**TEXTE D'ÉTUDE**
Ce jeudi 26 septembre 2019, Jacques Chirac est décédé dans le VIe arrondissement de Paris, à l’âge de 86 ans. La rédaction de Maze Magazine a tenu à rédiger quelques lignes comme témoin d’une page de l’Histoire qui vient de se tourner.
Il y a probablement une ou plusieurs raisons pour que de nombreuses photos insolites du président parcourent la toile française – et au-delà – depuis quelques années maintenant, au point d’ériger l’ancien maire de Paris en véritable « icône pop », des bannières Facebook aux tee-shirts. Au-delà de cette attitude « cool » qui se dégage de ces photos et extraits vidéos qui vont refleurir sur la toile ces prochains jours, celles-ci témoignent, pour une partie des Français et des Françaises interrogé.e.s, d’un homme apparaissant comme attaché à la terre, profondément proche des gens, souvent à leur contact. Le salon de l’agriculture, s’il est nécessaire pour sonder l’opinion et de faire campagne, était surtout l’occasion de bien boire et de bien manger. D’autant plus que cette aspect-là de sa personnalité est apparu dès ses débuts en politiques. Parachuté en Corrèze d’où étaient originaires ses grand-parents, il a très vite labouré sa circonscription, écumant les foires et autres concours agricoles, au plus près des gens. « On me dit que vous voulez faire de la politique ? J’espère au moins que vous savez tâter le cul des vaches » aurait-il alors lâché à Alain Juppé, un jour de mai 1976. Non, Chirac ne rechignait jamais à serrer des poignées de main, à boire un canon ou déguster une pièce de viande.

**DONNÉES FOURNIES**
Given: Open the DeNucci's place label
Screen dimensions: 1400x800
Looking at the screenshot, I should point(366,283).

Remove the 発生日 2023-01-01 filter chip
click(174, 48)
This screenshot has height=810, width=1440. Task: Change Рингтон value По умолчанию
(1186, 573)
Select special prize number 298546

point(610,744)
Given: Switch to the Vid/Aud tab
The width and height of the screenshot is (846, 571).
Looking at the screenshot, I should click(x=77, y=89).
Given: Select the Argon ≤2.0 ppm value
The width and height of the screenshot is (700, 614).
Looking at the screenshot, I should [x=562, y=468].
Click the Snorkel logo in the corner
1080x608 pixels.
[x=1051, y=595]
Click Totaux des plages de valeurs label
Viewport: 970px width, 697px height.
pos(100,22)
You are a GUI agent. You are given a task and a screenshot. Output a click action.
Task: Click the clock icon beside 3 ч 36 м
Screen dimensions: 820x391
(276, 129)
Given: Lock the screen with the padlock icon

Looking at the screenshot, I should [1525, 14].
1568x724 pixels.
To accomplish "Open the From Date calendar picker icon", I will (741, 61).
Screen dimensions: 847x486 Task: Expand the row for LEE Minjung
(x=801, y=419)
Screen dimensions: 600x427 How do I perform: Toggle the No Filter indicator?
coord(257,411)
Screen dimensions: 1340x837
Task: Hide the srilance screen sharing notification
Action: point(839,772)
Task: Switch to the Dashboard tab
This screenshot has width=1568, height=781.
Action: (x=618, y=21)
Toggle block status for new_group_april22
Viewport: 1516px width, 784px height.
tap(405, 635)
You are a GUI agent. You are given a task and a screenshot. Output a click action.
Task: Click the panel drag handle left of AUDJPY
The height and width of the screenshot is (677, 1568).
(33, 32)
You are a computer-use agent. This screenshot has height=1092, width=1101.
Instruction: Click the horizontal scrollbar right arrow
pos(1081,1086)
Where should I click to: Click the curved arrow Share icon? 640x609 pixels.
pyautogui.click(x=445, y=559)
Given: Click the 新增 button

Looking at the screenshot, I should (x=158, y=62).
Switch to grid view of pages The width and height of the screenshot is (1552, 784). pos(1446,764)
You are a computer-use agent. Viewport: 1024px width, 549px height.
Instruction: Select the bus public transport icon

**TRAVAIL DEMANDÉ**
- a) D'après le texte sur la mort de Jacques Chirac, dans quel département a-t-il été parachuté au début de sa carrière politique ?
- b) Recopiez fidèlement le passage du texte sur Jacques Chirac qui va de « Ce jeudi 26 » jusqu'à « de se tourner. ».
Le matériel présenté ci-dessus provient d'une autre source que le texte.

**RÉPONSES ATTENDUES**
- a) En Corrèze.

- b)
Ce jeudi 26 septembre 2019, Jacques Chirac est décédé dans le VIe arrondissement de Paris, à l’âge de 86 ans. La rédaction de Maze Magazine a tenu à rédiger quelques lignes comme témoin d’une page de l’Histoire qui vient de se tourner.